I’m very interested in maximizing passive cabin cooling, both at rest and in motion. Here is a list I’ve come up with, along with some thoughts on each item. This list assumes a near-worst case scenario. Imagine the vehicle sitting in the hot Arizona sun.
  1. Paint car/roof white
    Self explanatory. White paint reflects a lot of sunlight. I’ve personally had extremely positive experiences with elastomeric white roof paint.
  2. Tint/film on windows
    Virtually eliminates heat transfer through windows in motion, and significantly delays it while stationary.
  3. Reflective sunshades in windows (when parked)
    Self explanatory.
  4. Light colored interior
    Reflect more sunlight/heat. I’m a big fan of beige.
  5. Dark colored headliner
    Improve reflected sunlight/heat capture from the light interior, and improve transfer thru to the cool white roof. Basically traps heat up high, where it’s easy to get rid of it.
  6. Evaporative cooler
    Especially in dry areas, and even more especially if it can be plumbed into the vent system on the firewall, downstream of the blower motor.
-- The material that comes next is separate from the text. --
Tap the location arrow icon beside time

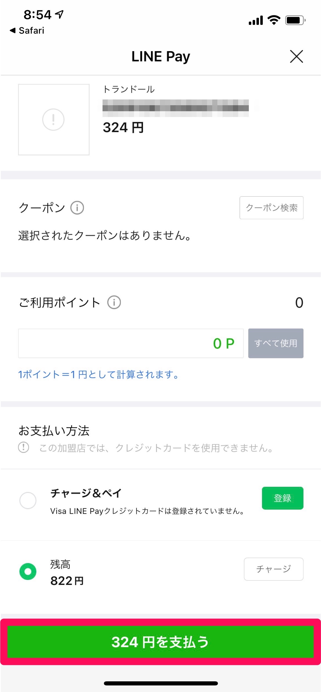pyautogui.click(x=59, y=14)
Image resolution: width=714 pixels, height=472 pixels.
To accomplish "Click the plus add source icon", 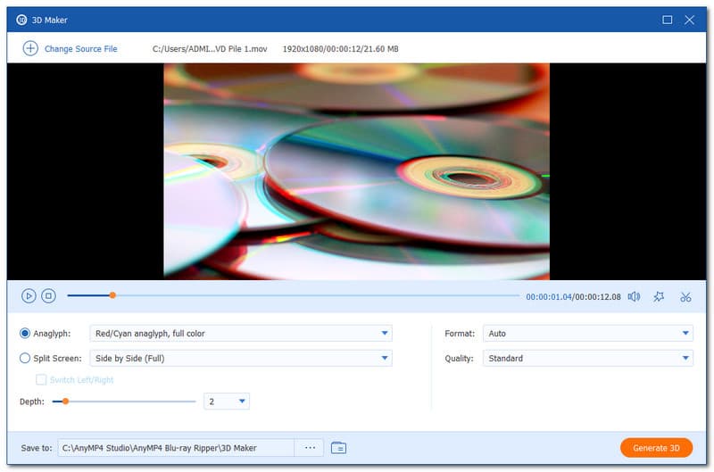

Fill with water, turn the blower motor on, and voila.
  7. Solar vent system (while parked)
    Install a vent fan in the ceiling, pulling from the shaded area underneath the car, creating a draft through the interior and (potentially) evacuating the hottest air.

I’d like to add that stationary passive cooling is very important, it extends the lifespan of your car interior, and also improves interior conditions when you get in the car. For something with no A/C, any passive improvement is very valuable, and even with A/C, a passively cooled vehicle reduces cooling requirements, maximizing MPG and/or power on hot days.

So—any other ideas?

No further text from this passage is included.